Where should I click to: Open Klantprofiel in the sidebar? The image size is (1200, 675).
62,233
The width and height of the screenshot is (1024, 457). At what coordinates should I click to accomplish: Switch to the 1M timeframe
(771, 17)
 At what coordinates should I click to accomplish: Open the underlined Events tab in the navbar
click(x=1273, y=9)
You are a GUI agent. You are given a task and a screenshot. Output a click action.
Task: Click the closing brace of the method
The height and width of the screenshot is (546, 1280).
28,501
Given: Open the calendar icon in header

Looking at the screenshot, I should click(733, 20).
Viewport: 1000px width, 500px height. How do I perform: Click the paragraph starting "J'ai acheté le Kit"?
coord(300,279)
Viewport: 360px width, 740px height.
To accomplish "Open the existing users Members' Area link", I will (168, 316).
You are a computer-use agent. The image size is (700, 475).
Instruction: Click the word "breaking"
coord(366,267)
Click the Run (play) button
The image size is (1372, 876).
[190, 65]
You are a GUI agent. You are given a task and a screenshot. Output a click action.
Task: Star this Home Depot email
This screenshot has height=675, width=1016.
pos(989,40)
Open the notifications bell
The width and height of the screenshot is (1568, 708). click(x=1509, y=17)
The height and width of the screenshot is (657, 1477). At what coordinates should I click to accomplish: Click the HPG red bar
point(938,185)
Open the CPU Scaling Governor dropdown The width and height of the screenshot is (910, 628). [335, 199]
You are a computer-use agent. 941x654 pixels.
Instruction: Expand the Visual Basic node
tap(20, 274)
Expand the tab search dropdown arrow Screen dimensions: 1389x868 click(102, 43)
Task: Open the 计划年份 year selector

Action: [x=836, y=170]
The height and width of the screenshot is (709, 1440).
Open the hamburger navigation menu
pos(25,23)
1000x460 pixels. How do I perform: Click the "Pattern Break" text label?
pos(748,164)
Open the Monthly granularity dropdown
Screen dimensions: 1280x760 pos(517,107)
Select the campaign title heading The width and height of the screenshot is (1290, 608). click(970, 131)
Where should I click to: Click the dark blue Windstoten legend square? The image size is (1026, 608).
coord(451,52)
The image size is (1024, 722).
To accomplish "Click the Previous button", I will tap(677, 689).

= = = =

### PROBLEM
Extract the full listing above without alteration.

### COMPLETED EXERCISE
Where should I click to: Open Klantprofiel in the sidebar? The image size is (1200, 675).
62,233
The width and height of the screenshot is (1024, 457). At what coordinates should I click to accomplish: Switch to the 1M timeframe
(771, 17)
 At what coordinates should I click to accomplish: Open the underlined Events tab in the navbar
click(x=1273, y=9)
You are a GUI agent. You are given a task and a screenshot. Output a click action.
Task: Click the closing brace of the method
The height and width of the screenshot is (546, 1280).
28,501
Given: Open the calendar icon in header

Looking at the screenshot, I should click(733, 20).
Viewport: 1000px width, 500px height. How do I perform: Click the paragraph starting "J'ai acheté le Kit"?
coord(300,279)
Viewport: 360px width, 740px height.
To accomplish "Open the existing users Members' Area link", I will (168, 316).
You are a computer-use agent. The image size is (700, 475).
Instruction: Click the word "breaking"
coord(366,267)
Click the Run (play) button
The image size is (1372, 876).
[190, 65]
You are a GUI agent. You are given a task and a screenshot. Output a click action.
Task: Star this Home Depot email
This screenshot has height=675, width=1016.
pos(989,40)
Open the notifications bell
The width and height of the screenshot is (1568, 708). click(x=1509, y=17)
The height and width of the screenshot is (657, 1477). At what coordinates should I click to accomplish: Click the HPG red bar
point(938,185)
Open the CPU Scaling Governor dropdown The width and height of the screenshot is (910, 628). [335, 199]
You are a computer-use agent. 941x654 pixels.
Instruction: Expand the Visual Basic node
tap(20, 274)
Expand the tab search dropdown arrow Screen dimensions: 1389x868 click(102, 43)
Task: Open the 计划年份 year selector

Action: [x=836, y=170]
The height and width of the screenshot is (709, 1440).
Open the hamburger navigation menu
pos(25,23)
1000x460 pixels. How do I perform: Click the "Pattern Break" text label?
pos(748,164)
Open the Monthly granularity dropdown
Screen dimensions: 1280x760 pos(517,107)
Select the campaign title heading The width and height of the screenshot is (1290, 608). click(970, 131)
Where should I click to: Click the dark blue Windstoten legend square? The image size is (1026, 608).
coord(451,52)
The image size is (1024, 722).
To accomplish "Click the Previous button", I will tap(677, 689).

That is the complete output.